Dixon got the message. "He said he would not be supporting me for reelection. He said he had friends, among whom were John Ray, who had problems with me," she said. "There were also some problems his friends had with Arrington, that Arrington had not been a dependable vote.

"That's what really took me aback, that there were some differences between Arrington and Marion that would be a reason for sanctioning me . . . I told him I regretted his decision, that he had hyped my adrenaline and I would stand for reelection anyway."

At that point, her husband is said to have stormed up to the mayor's office to complain.On the following Saturday, Chairman Dixon, Barry, Fauntroy, Kane and Ray met. Knowing that if a vote were taken, it would underscore sharp division in the upper ranks of the council party leadership, they decided not to endorse anyone.

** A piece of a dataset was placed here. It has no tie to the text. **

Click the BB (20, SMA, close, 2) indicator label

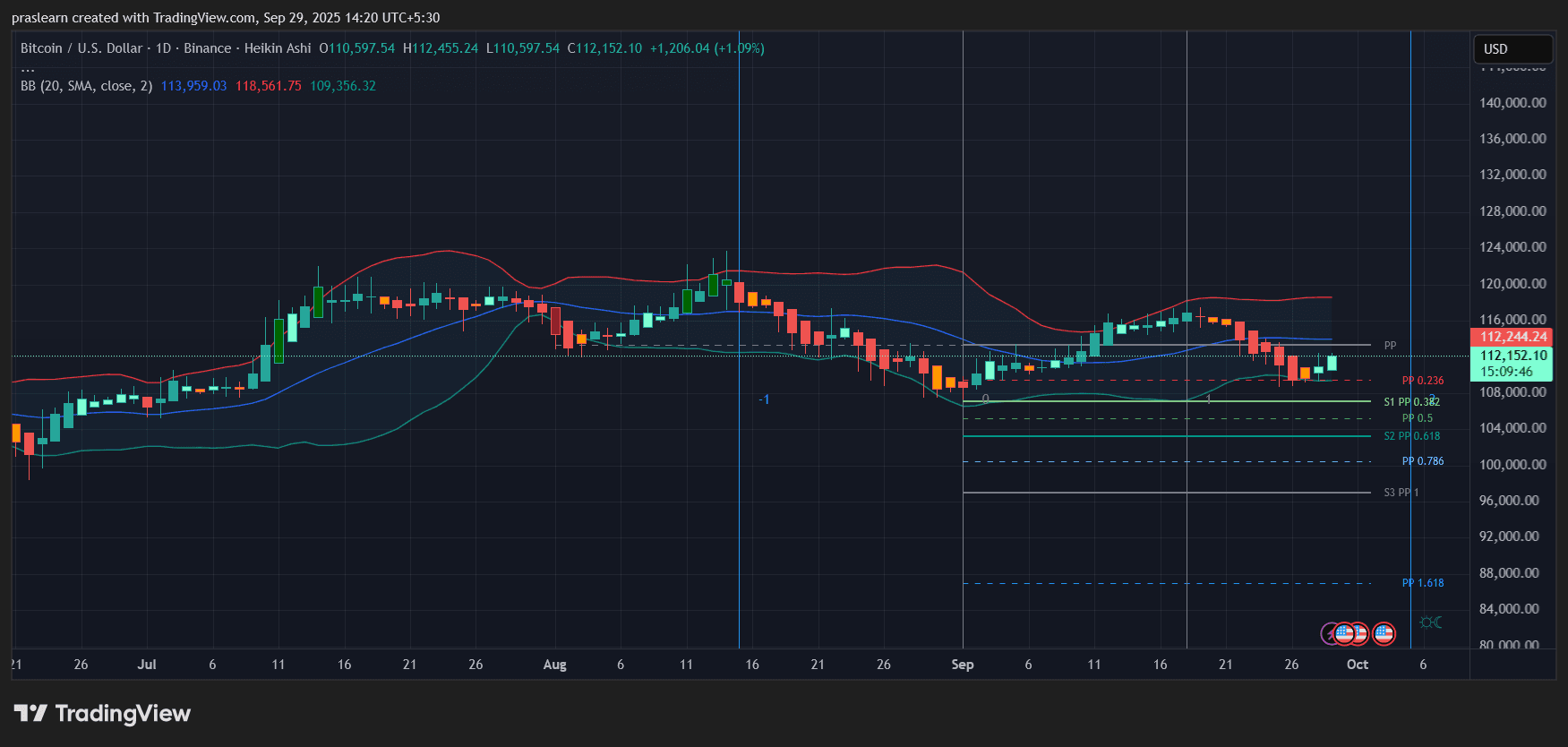tap(86, 86)
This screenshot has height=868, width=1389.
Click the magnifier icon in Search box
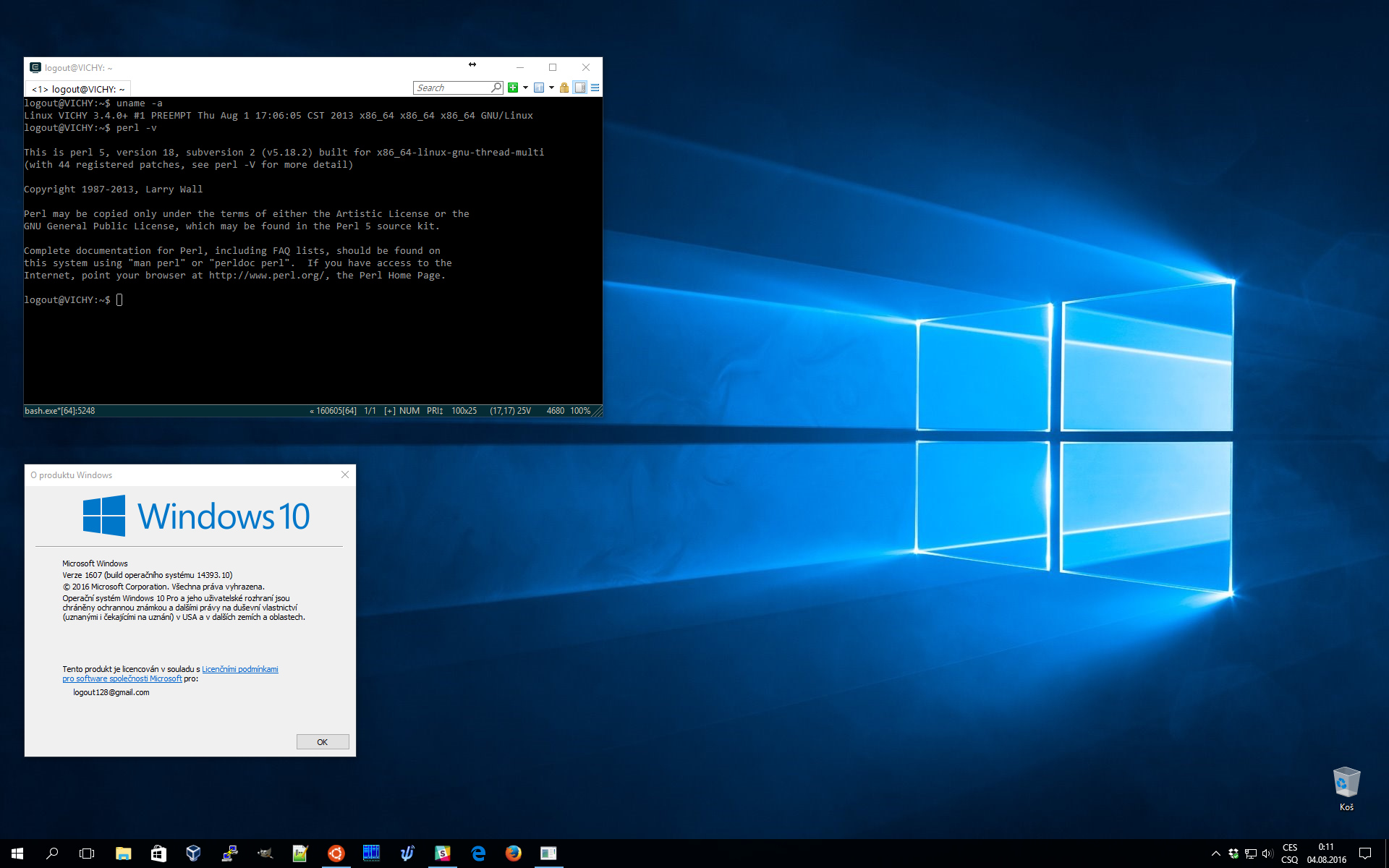[x=496, y=88]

Fauntroy was in the most difficult position. Sharon Dixon is a close friend of his and Marilyn Brown introduced him to his wife. Fauntroy pleaded with his colleagues for a no-vote and got it.

But Sharon Dixon's adrenaline was already pumping. She first garnered support among members of the council, some of whom were said to be hesitant about offending her husband since he doled out the committee assignments and staff allotments on the council.

Later, in what one listener describes as an "impassioned plea" to the state committee, Sharon Dixon made her case for being on the proposed ticket on the basis that she, like many of them, had worked hard through the years and deserved reelection. She was well received and even got support from some of Barry's stronger supporters on the committee. They were more concerned about state committee unity than the mayor's whims.

Last Saturday, there was another meeting at which the big five tentatively agreed to keep Dixon on the slate. Barry, Ray and Kane lost.

"The mayor may have misread a factionalism that wasn't there. There was more of a desire on the part of the committee members to work together than might have been apparent," Kane said.

Barry, refusing to flatly acknowledge that he is supporting Sharon Dixon, disagreed. He said he had scored a victory by creating more discussion in the state committee.

"I have created more dialogue in the last week and a half than in the last six months," Barry said. "Where have I lost? I've gained a little bit more respect around here."

Meanwhile, National Committeeman John Hechinger seems to have locked up near unanimous support for reelection, along with his alternate Joseph B. Carter. Daria Winter, the daughter-in-law of council member Nadine P. Winter, is vying with former Ward 3 Democratic leader Mary Ann Keeffe for the alternate national committeewoman's slot on the ticket.

Marilyn Brown could still be on the ticket, but only as an at-large candidate. If so, she'll be in relatively good company there. Another candidate for one of the 12 at-large seats is Noel W. Kane, council member Betty Ann's husband.